A nuclear receptor links HIV drugs with liver disease

By EASL, Journal of Hepatology February 12,2019

Before the advent of antiretroviral drugs, the prognosis for patients with AIDS was extremely poor. However, new antiretroviral treatments have revolutionised care for patients with HIV/AIDS, making lifelong viral suppression possible and improving life expectancy to near normal in patients treated correctly.


As the average lifespan of patients infected with HIV increases, morbidity and mortality from other causes, particularly cardiovascular and liver disease, become more relevant. Notably, in recent years a widely used class of antiviral drugs termed non-nucleotide reverse transcription inhibitors (or NNRTIs) have been associated with an increased risk of cardiovascular problems and fatty liver disease.

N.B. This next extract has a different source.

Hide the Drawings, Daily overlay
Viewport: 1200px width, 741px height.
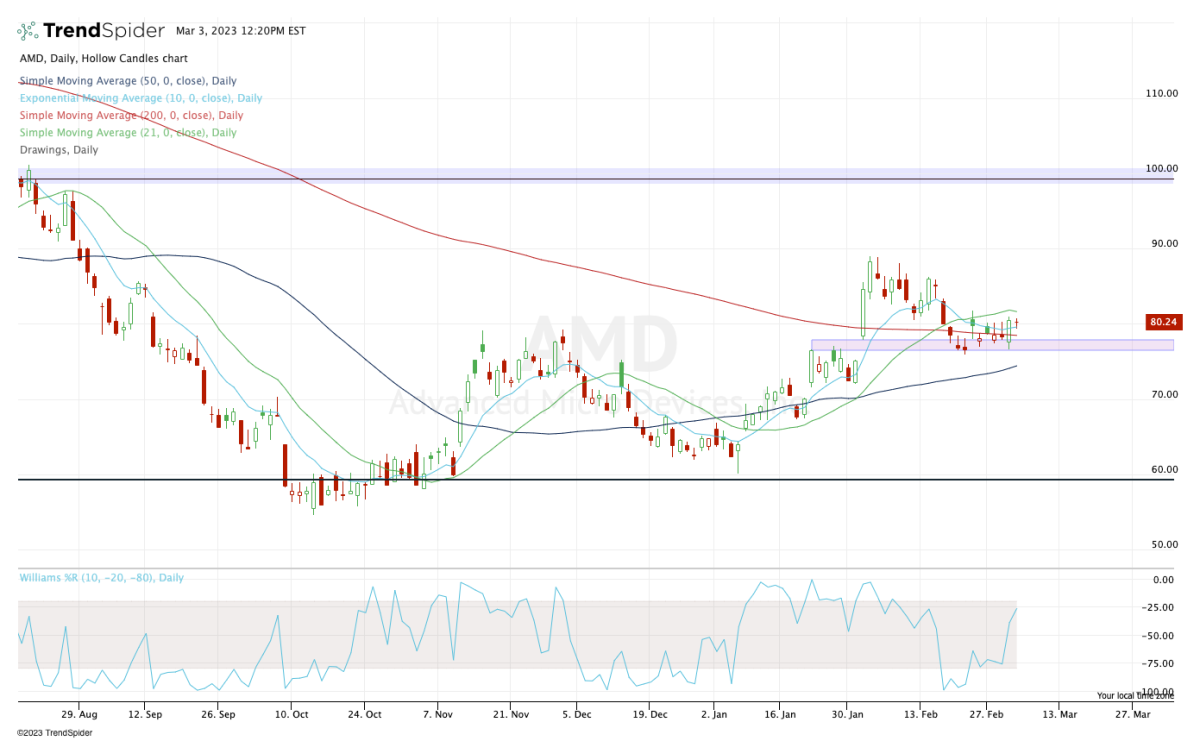click(x=57, y=149)
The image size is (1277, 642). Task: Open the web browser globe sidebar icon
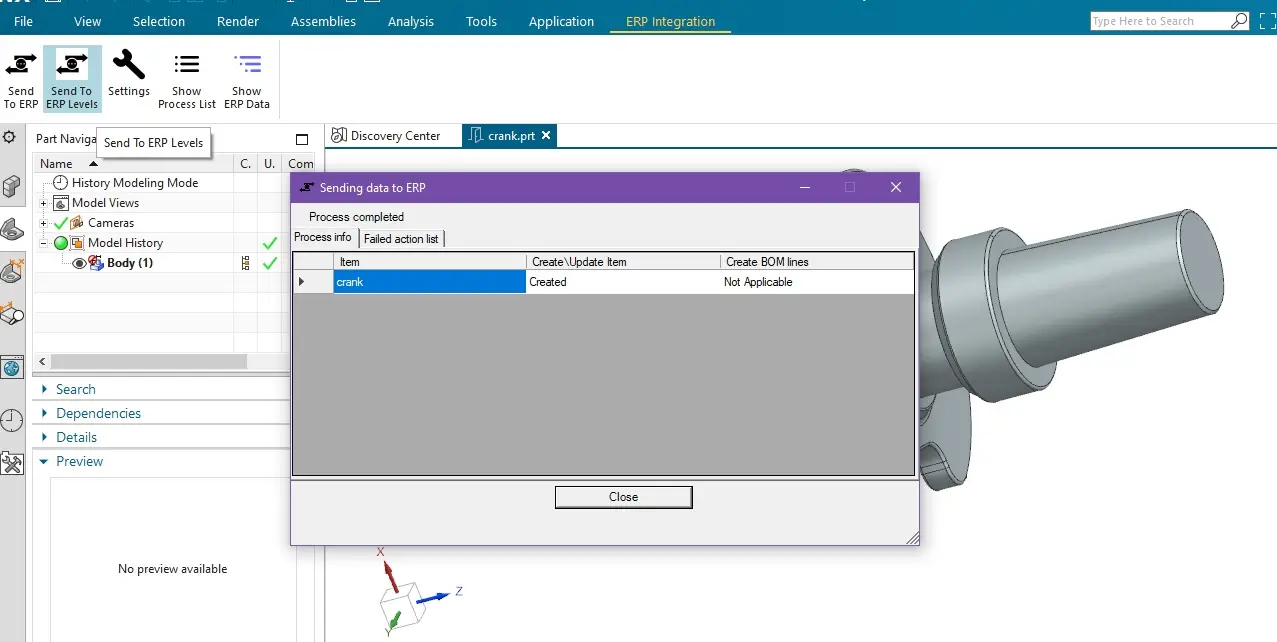coord(11,368)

In the Journal of Hepatology, a US-based research group led by Dr Zhou hypothesised that drugs from this class of antiretrovirals may cause fat accumulation in the liver by activating the pregnane X receptor (PXR), a nuclear receptor which plays a key role in metabolism.

The study authors used naïve mice and mice where the gene encoding PXR was deleted specifically in the liver, to test the effect of several widely used NNRTIs, including the most widely prescribed NNRTI efavirenz, on PXR function and fat homeostasis.


They found that several NNRTIs, including efavirenz, activated PXR. This led to fatty acid uptake and cholesterol synthesis in the livers of mice, an effect not seen when PXR was deleted. They confirmed their results using a transgenic mouse model, where the mouse Pxr gene was replaced by the human PXR gene, highlighting the translational relevance of their findings.

These results provide important insights into the mechanisms by which antiretrovirals can increase the risk of cardiovascular and liver disease. It is hoped that these study results will be translated into useful applications and possible treatments that can mitigate the side effects of certain HIV drugs.


In the meantime, the authors recommend that the “activation of PXR should be taken into consideration for patients undergoing long-term treatment with antiretrovirals”.